**Problem details:**
Give every line of the data again, exactly.

*** Information ***

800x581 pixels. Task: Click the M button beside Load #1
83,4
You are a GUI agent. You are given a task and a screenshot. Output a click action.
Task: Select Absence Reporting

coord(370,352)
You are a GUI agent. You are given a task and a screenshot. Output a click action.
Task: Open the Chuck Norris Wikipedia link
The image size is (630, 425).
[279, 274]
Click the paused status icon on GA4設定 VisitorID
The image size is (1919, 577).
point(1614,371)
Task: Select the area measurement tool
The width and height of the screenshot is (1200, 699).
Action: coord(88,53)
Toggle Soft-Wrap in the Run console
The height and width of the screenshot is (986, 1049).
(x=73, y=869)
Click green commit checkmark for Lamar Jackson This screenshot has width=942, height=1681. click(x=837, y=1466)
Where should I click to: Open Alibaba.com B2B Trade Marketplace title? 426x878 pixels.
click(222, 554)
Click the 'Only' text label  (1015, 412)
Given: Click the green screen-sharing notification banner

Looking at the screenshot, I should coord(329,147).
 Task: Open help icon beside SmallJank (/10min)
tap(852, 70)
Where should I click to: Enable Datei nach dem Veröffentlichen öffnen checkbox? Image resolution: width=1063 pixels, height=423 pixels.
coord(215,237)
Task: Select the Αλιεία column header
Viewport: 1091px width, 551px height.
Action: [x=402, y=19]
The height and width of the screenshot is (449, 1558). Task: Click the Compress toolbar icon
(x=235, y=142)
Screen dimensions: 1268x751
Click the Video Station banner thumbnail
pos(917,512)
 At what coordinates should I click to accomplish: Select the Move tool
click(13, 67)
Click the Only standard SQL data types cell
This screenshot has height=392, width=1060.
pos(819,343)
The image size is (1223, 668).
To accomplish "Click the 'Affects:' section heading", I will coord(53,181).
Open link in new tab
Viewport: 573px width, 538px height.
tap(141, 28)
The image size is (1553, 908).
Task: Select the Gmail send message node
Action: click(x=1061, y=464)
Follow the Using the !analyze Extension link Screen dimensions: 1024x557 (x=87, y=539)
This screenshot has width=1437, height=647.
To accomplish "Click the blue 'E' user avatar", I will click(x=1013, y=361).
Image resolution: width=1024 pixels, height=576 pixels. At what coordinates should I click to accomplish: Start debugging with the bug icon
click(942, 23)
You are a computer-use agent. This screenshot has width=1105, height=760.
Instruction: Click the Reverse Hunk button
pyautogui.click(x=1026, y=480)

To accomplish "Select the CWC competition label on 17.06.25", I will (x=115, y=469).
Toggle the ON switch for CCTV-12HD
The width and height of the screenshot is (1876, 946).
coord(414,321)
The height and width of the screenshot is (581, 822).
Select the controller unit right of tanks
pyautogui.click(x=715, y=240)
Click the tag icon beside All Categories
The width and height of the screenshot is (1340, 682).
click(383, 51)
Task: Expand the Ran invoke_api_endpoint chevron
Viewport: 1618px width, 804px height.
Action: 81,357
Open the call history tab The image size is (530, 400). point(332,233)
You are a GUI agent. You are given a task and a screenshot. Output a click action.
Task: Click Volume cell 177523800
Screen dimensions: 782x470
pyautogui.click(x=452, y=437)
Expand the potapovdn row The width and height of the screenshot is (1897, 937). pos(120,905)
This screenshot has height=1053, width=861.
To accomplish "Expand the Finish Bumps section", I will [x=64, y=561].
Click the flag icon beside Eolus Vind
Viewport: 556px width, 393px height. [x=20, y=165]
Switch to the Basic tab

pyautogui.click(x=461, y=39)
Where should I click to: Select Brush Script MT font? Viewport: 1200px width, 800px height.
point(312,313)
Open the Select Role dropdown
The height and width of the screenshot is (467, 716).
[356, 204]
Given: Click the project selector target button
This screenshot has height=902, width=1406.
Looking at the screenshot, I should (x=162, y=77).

*** End of Information ***

**Worked solution:**
800x581 pixels. Task: Click the M button beside Load #1
83,4
You are a GUI agent. You are given a task and a screenshot. Output a click action.
Task: Select Absence Reporting

coord(370,352)
You are a GUI agent. You are given a task and a screenshot. Output a click action.
Task: Open the Chuck Norris Wikipedia link
The image size is (630, 425).
[279, 274]
Click the paused status icon on GA4設定 VisitorID
The image size is (1919, 577).
point(1614,371)
Task: Select the area measurement tool
The width and height of the screenshot is (1200, 699).
Action: coord(88,53)
Toggle Soft-Wrap in the Run console
The height and width of the screenshot is (986, 1049).
(x=73, y=869)
Click green commit checkmark for Lamar Jackson This screenshot has width=942, height=1681. click(x=837, y=1466)
Where should I click to: Open Alibaba.com B2B Trade Marketplace title? 426x878 pixels.
click(222, 554)
Click the 'Only' text label  (1015, 412)
Given: Click the green screen-sharing notification banner

Looking at the screenshot, I should coord(329,147).
 Task: Open help icon beside SmallJank (/10min)
tap(852, 70)
Where should I click to: Enable Datei nach dem Veröffentlichen öffnen checkbox? Image resolution: width=1063 pixels, height=423 pixels.
coord(215,237)
Task: Select the Αλιεία column header
Viewport: 1091px width, 551px height.
Action: [x=402, y=19]
The height and width of the screenshot is (449, 1558). Task: Click the Compress toolbar icon
(x=235, y=142)
Screen dimensions: 1268x751
Click the Video Station banner thumbnail
pos(917,512)
 At what coordinates should I click to accomplish: Select the Move tool
click(13, 67)
Click the Only standard SQL data types cell
This screenshot has height=392, width=1060.
pos(819,343)
The image size is (1223, 668).
To accomplish "Click the 'Affects:' section heading", I will coord(53,181).
Open link in new tab
Viewport: 573px width, 538px height.
tap(141, 28)
The image size is (1553, 908).
Task: Select the Gmail send message node
Action: click(x=1061, y=464)
Follow the Using the !analyze Extension link Screen dimensions: 1024x557 (x=87, y=539)
This screenshot has width=1437, height=647.
To accomplish "Click the blue 'E' user avatar", I will click(x=1013, y=361).
Image resolution: width=1024 pixels, height=576 pixels. At what coordinates should I click to accomplish: Start debugging with the bug icon
click(942, 23)
You are a computer-use agent. This screenshot has width=1105, height=760.
Instruction: Click the Reverse Hunk button
pyautogui.click(x=1026, y=480)

To accomplish "Select the CWC competition label on 17.06.25", I will (x=115, y=469).
Toggle the ON switch for CCTV-12HD
The width and height of the screenshot is (1876, 946).
coord(414,321)
The height and width of the screenshot is (581, 822).
Select the controller unit right of tanks
pyautogui.click(x=715, y=240)
Click the tag icon beside All Categories
The width and height of the screenshot is (1340, 682).
click(383, 51)
Task: Expand the Ran invoke_api_endpoint chevron
Viewport: 1618px width, 804px height.
Action: 81,357
Open the call history tab The image size is (530, 400). point(332,233)
You are a GUI agent. You are given a task and a screenshot. Output a click action.
Task: Click Volume cell 177523800
Screen dimensions: 782x470
pyautogui.click(x=452, y=437)
Expand the potapovdn row The width and height of the screenshot is (1897, 937). pos(120,905)
This screenshot has height=1053, width=861.
To accomplish "Expand the Finish Bumps section", I will [x=64, y=561].
Click the flag icon beside Eolus Vind
Viewport: 556px width, 393px height. [x=20, y=165]
Switch to the Basic tab

pyautogui.click(x=461, y=39)
Where should I click to: Select Brush Script MT font? Viewport: 1200px width, 800px height.
point(312,313)
Open the Select Role dropdown
The height and width of the screenshot is (467, 716).
[356, 204]
Given: Click the project selector target button
This screenshot has height=902, width=1406.
Looking at the screenshot, I should (x=162, y=77).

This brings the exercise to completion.